Mike Flanagan's follow-up to Hill House draws on the ghost stories of Henry James.

Victoria Pedretti stars as a governess to two orphans on a spooky estate in The Haunting of Bly Manor.
 

The Halloween season is almost upon us, so brace yourselves for the annual onslaught of horror fare. But we're also getting a good old-fashioned spooky ghost story with the Netflix series, The Haunting of Bly Manor, loosely based on The Turn of the Screw while incorporating several other ghost stories by Henry James. The series is showrunner Mike Flanagan's highly anticipated follow-up to 2018's exquisitely brooding The Haunting of Hill House. The first teaser dropped earlier this month, and now the streaming platform has released the full trailer.

 

(Spoilers for the Henry James novel below.)

 

The Haunting of Hill House shared the top spot in Ars' 2018 list of our favorite TV shows with BBC's Killing Eve. We loved Mike Flanagan and Trevor Macy's inventive reimagining of Shirley Jackson's classic novel, at once a Gothic ghost story and a profound examination of family dysfunction. It stayed true to the tone and spirit of the original, aided by dialogue, narration, and other small details from the source material. Small wonder that it garnered award nominations from the Motion Picture Sound Editors, Writers Guild of America, and Art Directors Guild.

 

Rumors of a possible second season began swirling soon after the series started streaming, and they were confirmed in February of last year. Flanagan's plan was to turn the series into a horror anthology, with a whole new ghost story and fresh characters. He opined in an interview with Entertainment Weekly that the Crain family featured in Hill House had suffered enough, and as far as he was concerned, its story had been told. But several cast members will return in Bly Manor, albeit playing different characters: Victoria Pedretti, Henry Thomas, Oliver Jackson-Cohen, Catherine "Katie" Parker, and Kate Siegel.

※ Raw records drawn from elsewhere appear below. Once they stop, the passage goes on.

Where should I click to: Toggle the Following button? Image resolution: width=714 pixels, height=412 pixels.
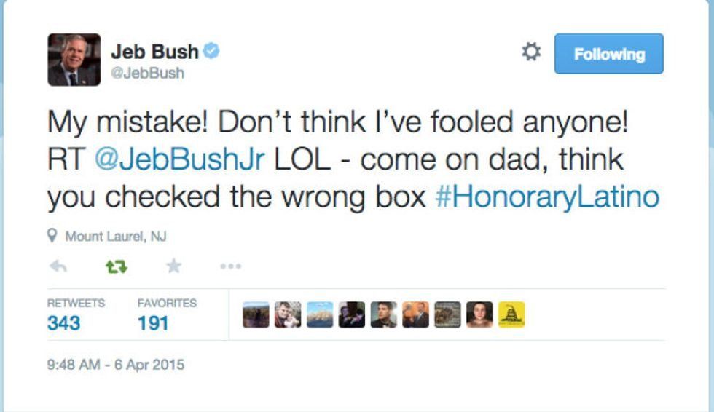pos(608,54)
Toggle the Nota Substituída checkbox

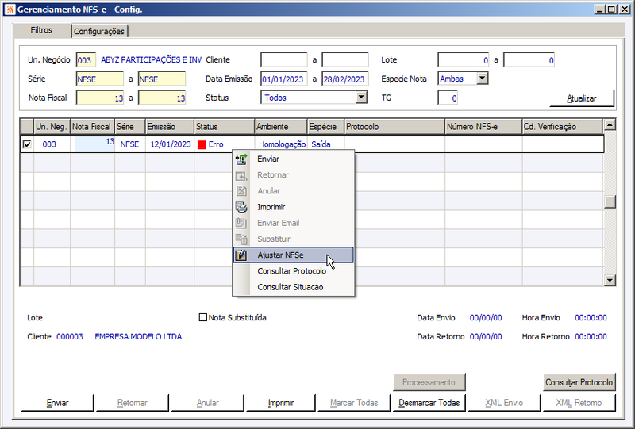pos(203,317)
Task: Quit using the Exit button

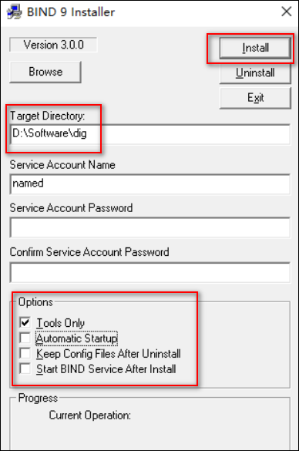Action: pos(255,98)
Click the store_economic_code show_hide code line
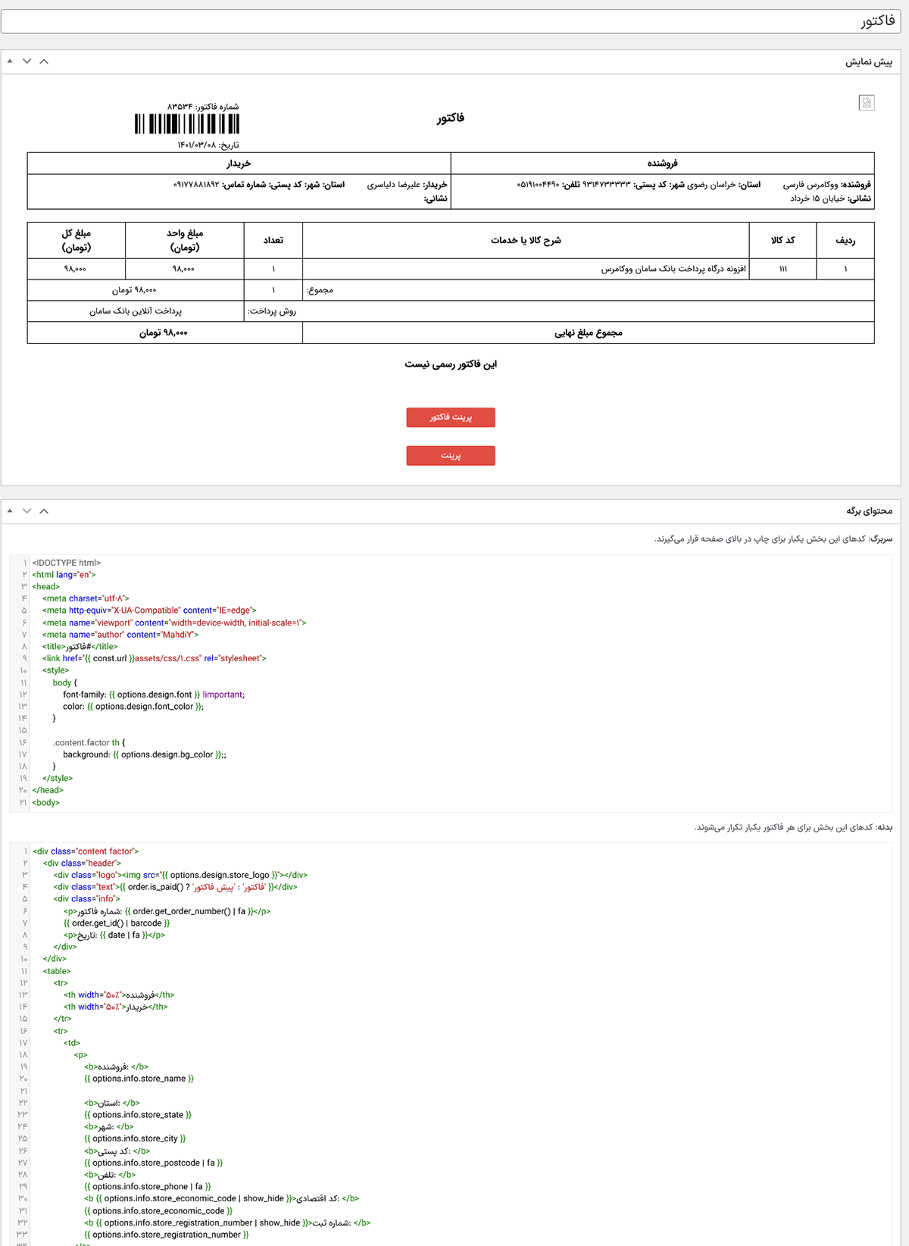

As I wrote previously, The Turn of the Screw, published serially in Collier's Weekly in 1898, tells the story of a governess hired to look after two orphaned children by their absent uncle at his Essex country house, Bly. Soon after arriving, the governess sees figures of a man and woman she suspects may be spirits. She learns from the grim housekeeper that her predecessor, Miss Jessel, had an affair with another servant, Peter Quint, and both died. They also seemed to have had an unhealthy attachment to the children, Flora and Miles, and the governess suspects the children can see the ghosts, too. Since we're talking Henry James here, it ends in tragedy.

 

Literary scholars and critics have been debating the novella ever since it was first published because James was deliberately ambiguous as to whether the governess is seeing actual ghosts or simply going mad and imagining them. That debate carried over to the 1961 British Film adaptation, The Innocents, starring Deborah Kerr—probably the best of the many versions of the tale that have been adapted for various media. The initial screenwriter, William Archibald, assumed the ghosts were real; director Jack Clayton preferred to be true to James' original ambiguity.

 

The most recent film adaptation, The Turning, released earlier this year, is the worst of the bunch by far, despite a solid performance by star Mackenzie Davis. (Finn Wolfhard of Stranger Things costars as Miles.) In that instance, director Floria Sigismondi—best known for 2010's The Runaways and several music videos—largely went with the "insane governess" hypothesis, although the ending is deliberately ambiguous on that score.

 

We'll have to wait to see which direction Flanagan takes with Bly Manor, but my money's on at least some of the ghosts being real, judging by the trailer. The official synopsis is very brief: "Dead doesn't mean gone. An au pair plunges into an abyss of chilling secrets in this gothic romance from the creator of The Haunting of Hill House." The trailer gives little else away, but it does set an appropriately sinister tone and whets the appetite for the full series.

 

The Haunting of Bly Manor starts streaming on Netflix on October 9, 2020.

 

Listing image by Netflix

 

 

Sinister trailer for Haunting of Bly Manor looks like a classic ghost story

 

(To view the article's image gallery, please visit the above link)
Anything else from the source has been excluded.